It’s about 18 minutes into The Gift and I am screaming “Oh shit,” so loudly that the entire theater is laughing and the woman next to me tries to put her hand on my knee to comfort me. It’s the second time this has happened; it’s not the last. But while the jump scares in this Jason Bateman vehicle are plentiful, it’s the movie’s message that is more terrifying than any crazed stalker could be.
On the surface, The Gift is a classic stalker movie. A couple moves into a house; a couple runs into a mysterious old acquaintance; said old acquaintance, of course, turns out to be a psychotic obsessive bent on revenge. Yet beneath that—beneath the violence, the screams, and the broken windows—the movie is a heartbreaking story of the effects that bullying can have on both the victim and the perpetrator. It’s a film as much about pain’s ability to linger, how hurt doesn’t dissipate when childhood is over but festers, turning into something both primitive and human.
As the movie hurtles from one twist to another (none spoiled here upon threat of death by editors) it stops being a “whodunit” and becomes sort of a naked keening, a jumble of raw nerve endings on display, each character both inflicting and absorbing more and more pain.
The Gift’s premise is simple: A married couple named Simon and Robyn (played by Bateman and Rebecca Hall) move back to a small town in California. While shopping for furniture for their new house, they run into Gordon (played by Joel Edgerton, who also wrote and directed the film), someone Simon knew in school. While Simon’s reluctant to start a friendship with Gordon—whom he refers to as “Gordo the Weirdo”—Robyn’s intrigued about Simon’s past.
Gordo suddenly becomes a constant presence in their lives, visiting the couple’s new house when Simon’s not home, and dropping off expensive gifts that neither Simon or Robyn expect or want. But when they try to cut off communication with Gordon—who really is a weirdo—they begin to suffer for it, encountering things that would make anyone not in a movie thriller burn down their own house, collect the insurance money, and flee to another country, never to be heard from again.
But here’s the interesting thing that’s truly unsettling about The Gift: unlike classics like Nightmare on Elm Street or even Fatal Attraction, there’s no clear villain here.
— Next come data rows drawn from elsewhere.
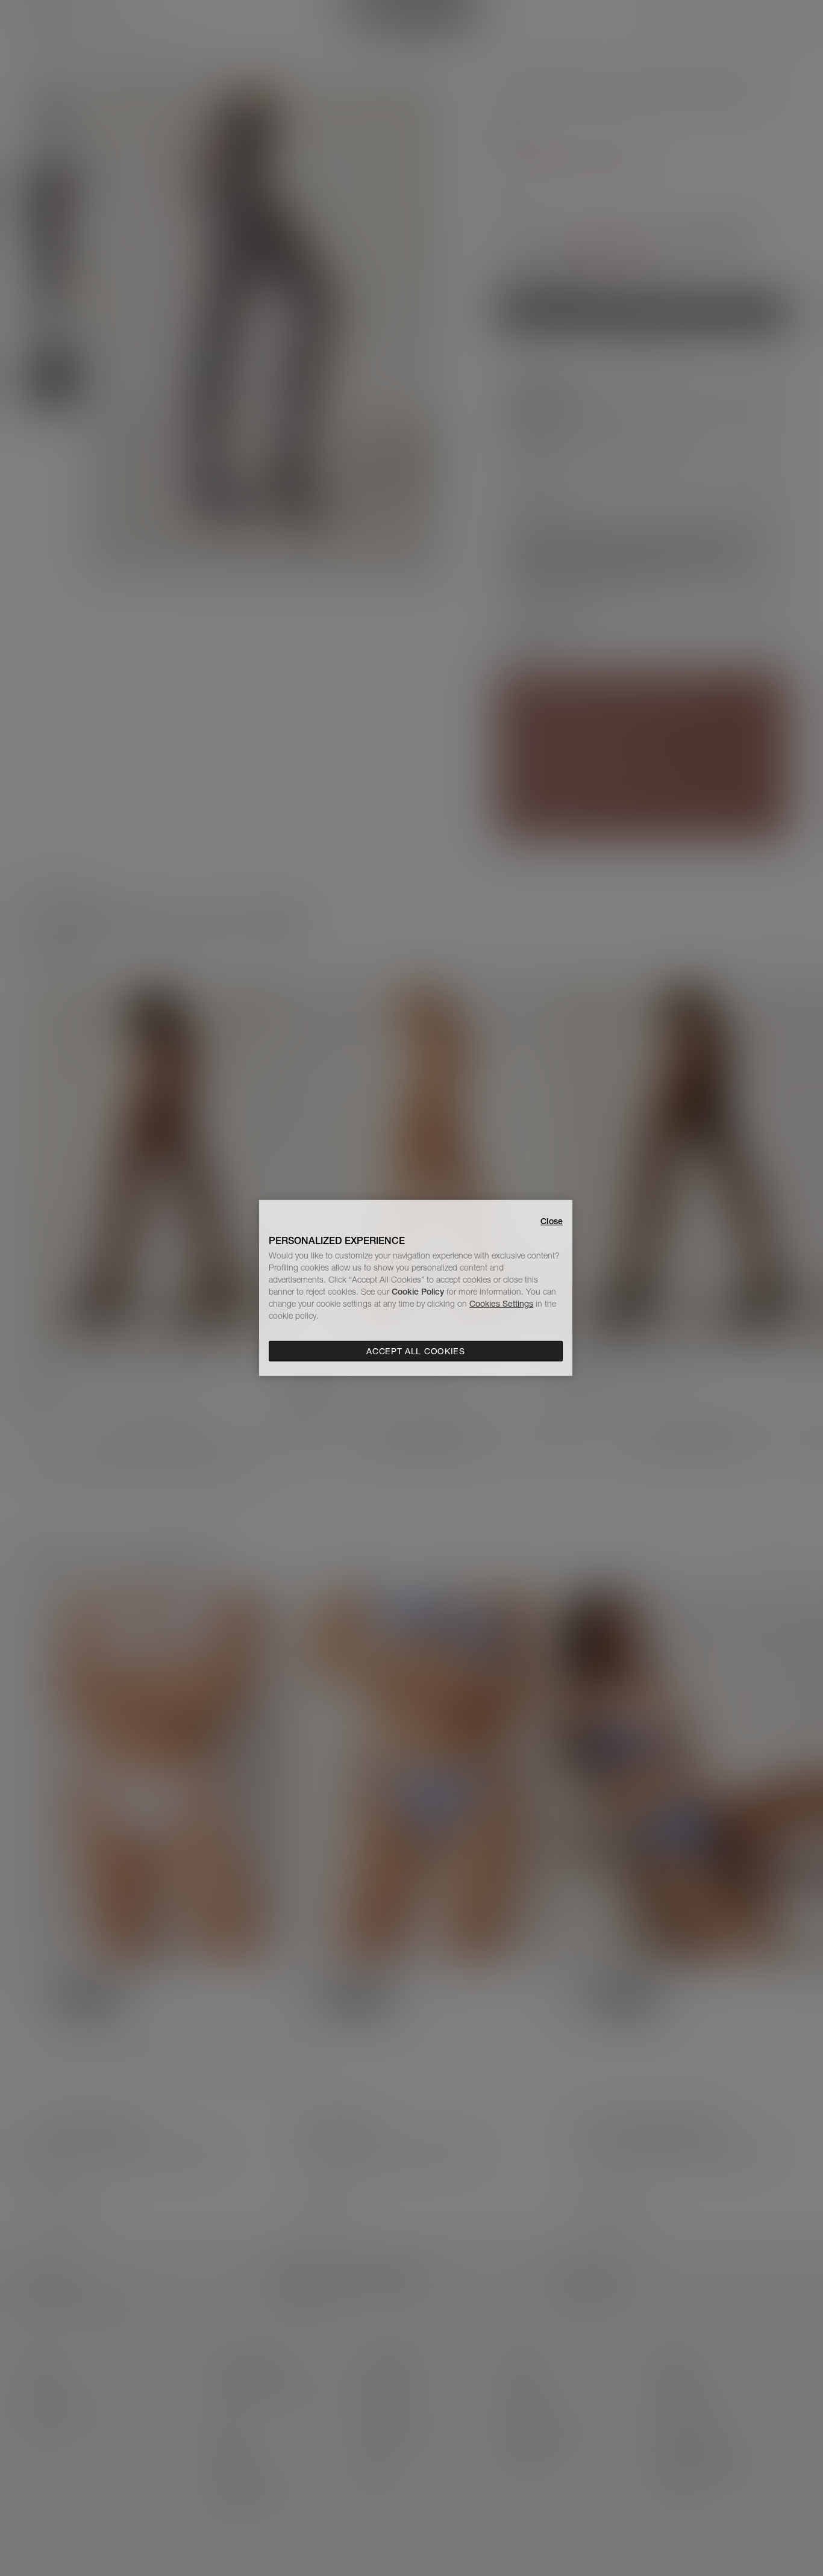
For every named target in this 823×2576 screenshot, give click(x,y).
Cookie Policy (418, 1291)
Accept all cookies (415, 1351)
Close (551, 1221)
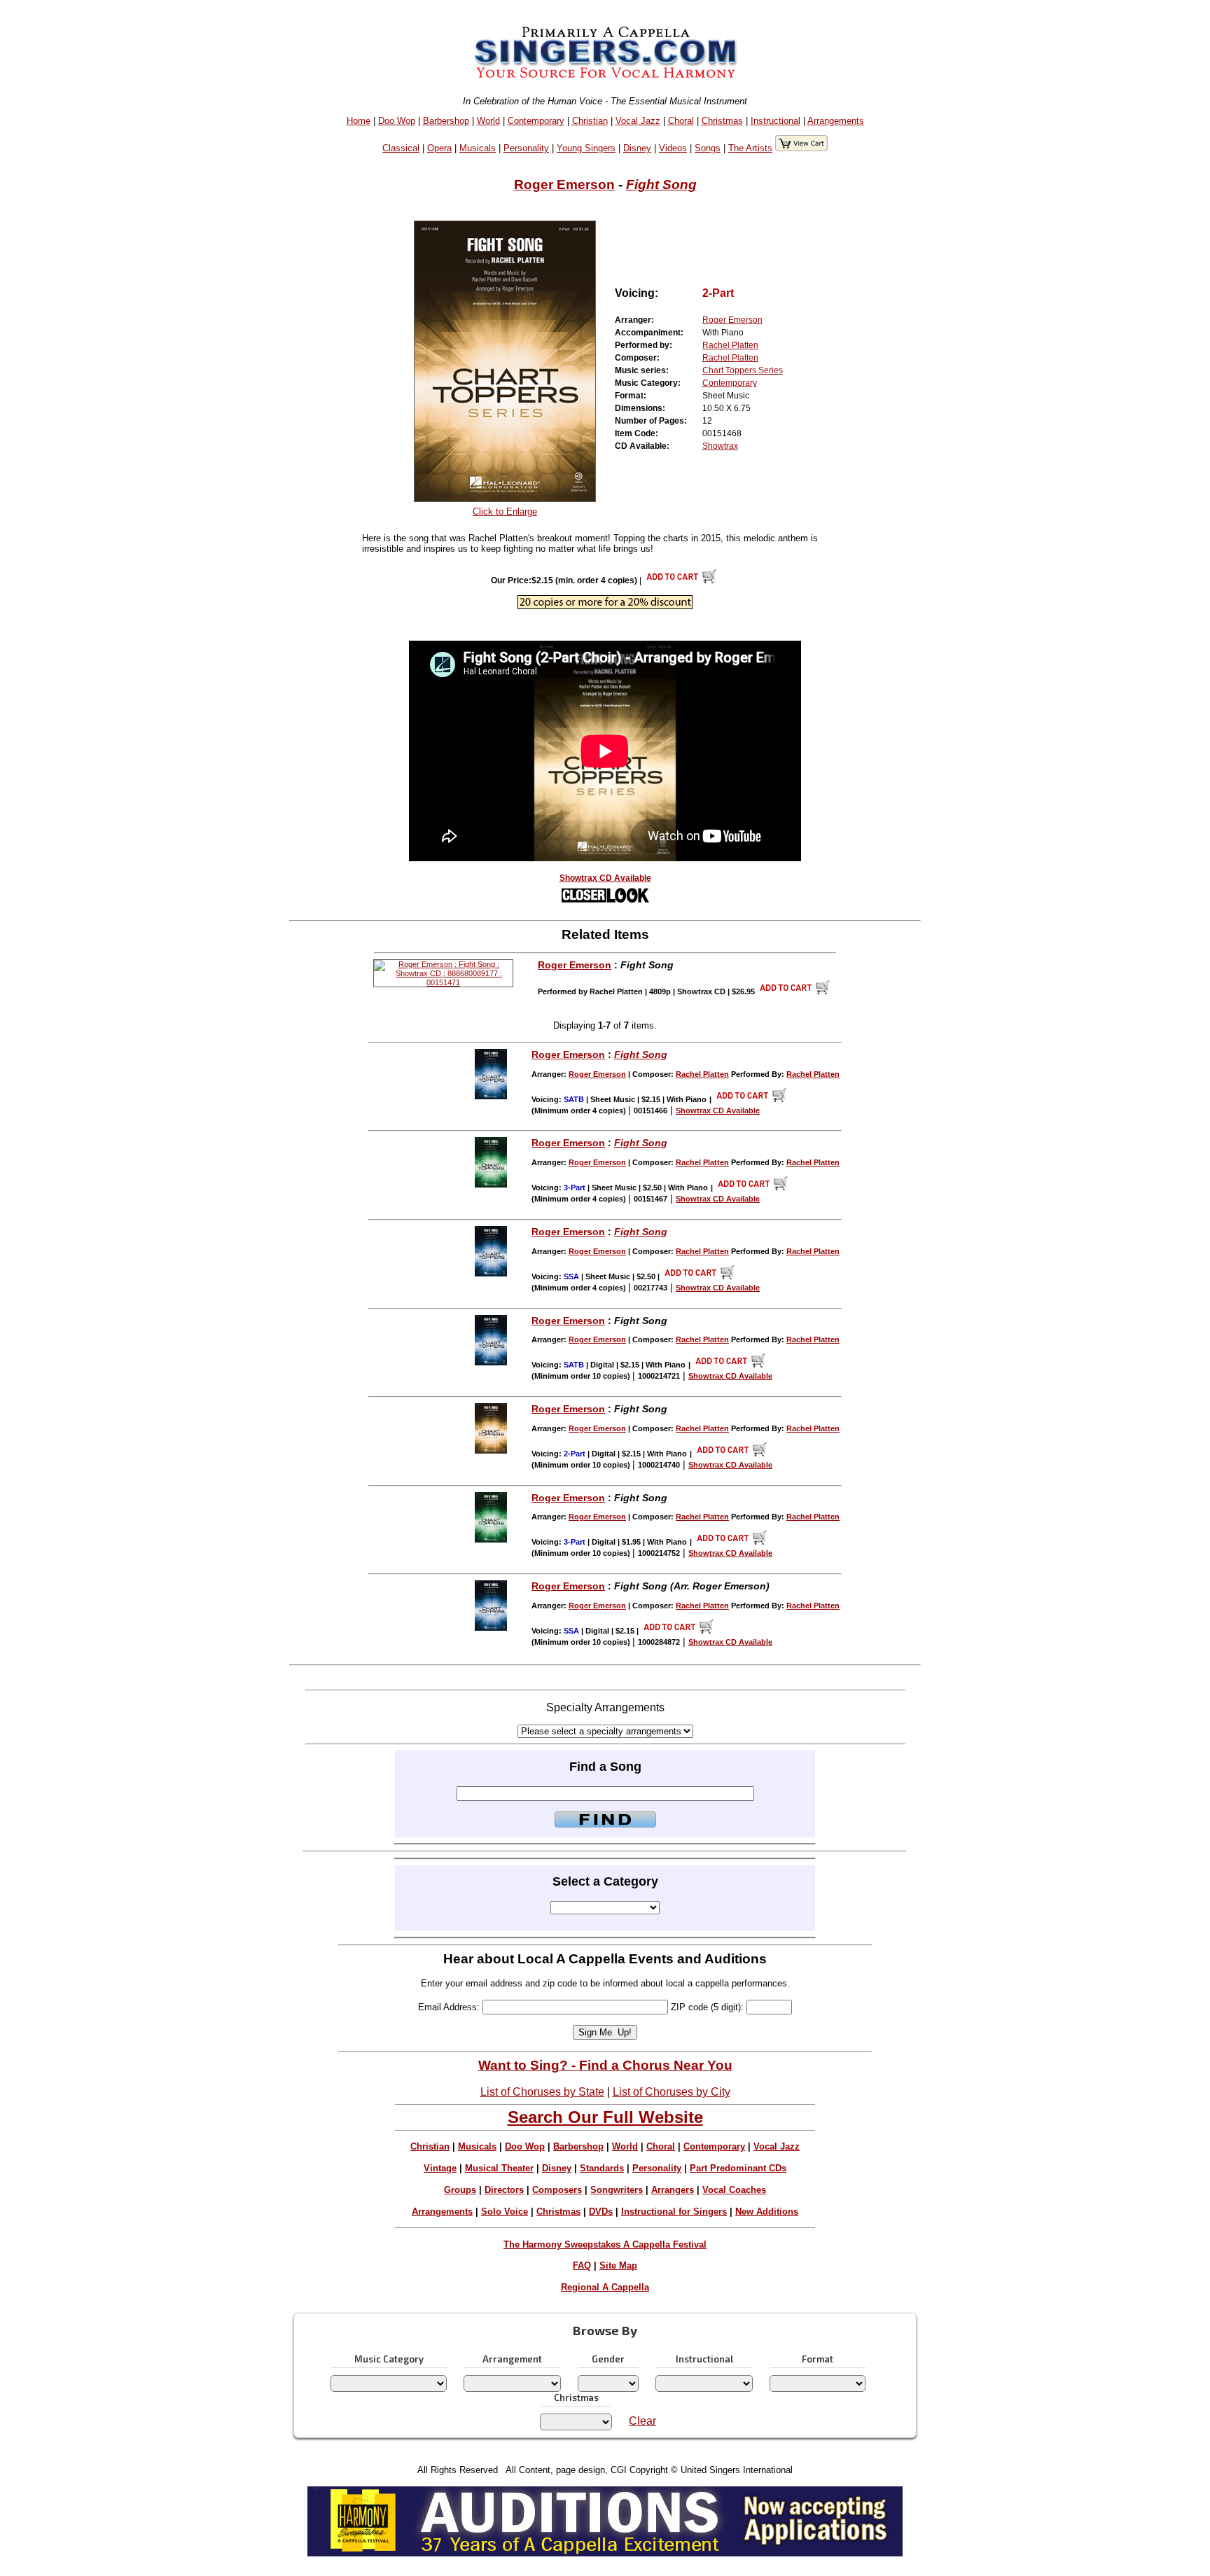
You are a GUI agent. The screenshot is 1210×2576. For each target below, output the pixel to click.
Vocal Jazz (638, 121)
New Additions (766, 2211)
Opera (439, 148)
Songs (708, 148)
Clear (642, 2421)
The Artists (750, 148)
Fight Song (661, 184)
There is also no hero. Indeed, you never really root for any of the characters. No one is particularly likable, neither are they truly understandable; depending on personal experiences viewers could be persuaded to either team. There are no winners in The Gift, no one who get their just desserts. That’s what makes the movie so fucked up.
While critics have praised the movie’s tight pacing and heart-stopping moments (there are plenty, but I urge you to see it even if you’re not into being scared out of your wits), the horror mechanics feel like they’re only a vehicle for the pain. When Gordon realizes that no one’s forgotten that he was Gordo the Weirdo even after 20 years, you can’t help but feel the hurt of that cruelty, even though he’s clearly set up as the villain.
The Gift is a reminder of how indelible the marks of childhood are, how incredibly painful growing up in a hostile world is, and what it’s like to try to make sense of one’s life after a horrible trauma that really can’t be blamed on anything but shitty kids being shitty kids.
Anyone who’s been bullied (myself included) will understand that this film isn’t just a revenge fantasy but also a cautionary tale about not letting go of past hurts. At one point, as Gordon looks at a dry-erase board that has his childhood nickname scrawled on it, his eyes remind the audience that for some people things never change—even as adults, we haven’t stopped victimizing each other, we’ve just gotten better at being more subtle. And that all leads to a mishmash of an experience.
While there are some sections of the film that feel way too pat (strange discoveries! dark stairways! A cameo by David Denman who is basically in everything these days!), they’re ultimately dismissed in favor of the larger picture.
The Gift leaves audiences silent at the end—not because of fear, but because of contemplation; and possibly the realization that we can see ourselves in each one of the characters, both the victimized and the victimizer. While it’s unlikely that any of the people we’ve hurt in the past will act in the way that Gordon does, it’s an uncomfortable reminder of what drives people over the edge, leaving those who came to see the movie with the lasting discomfort of regret, along with the quickly dissipating knot of fear in their stomachs.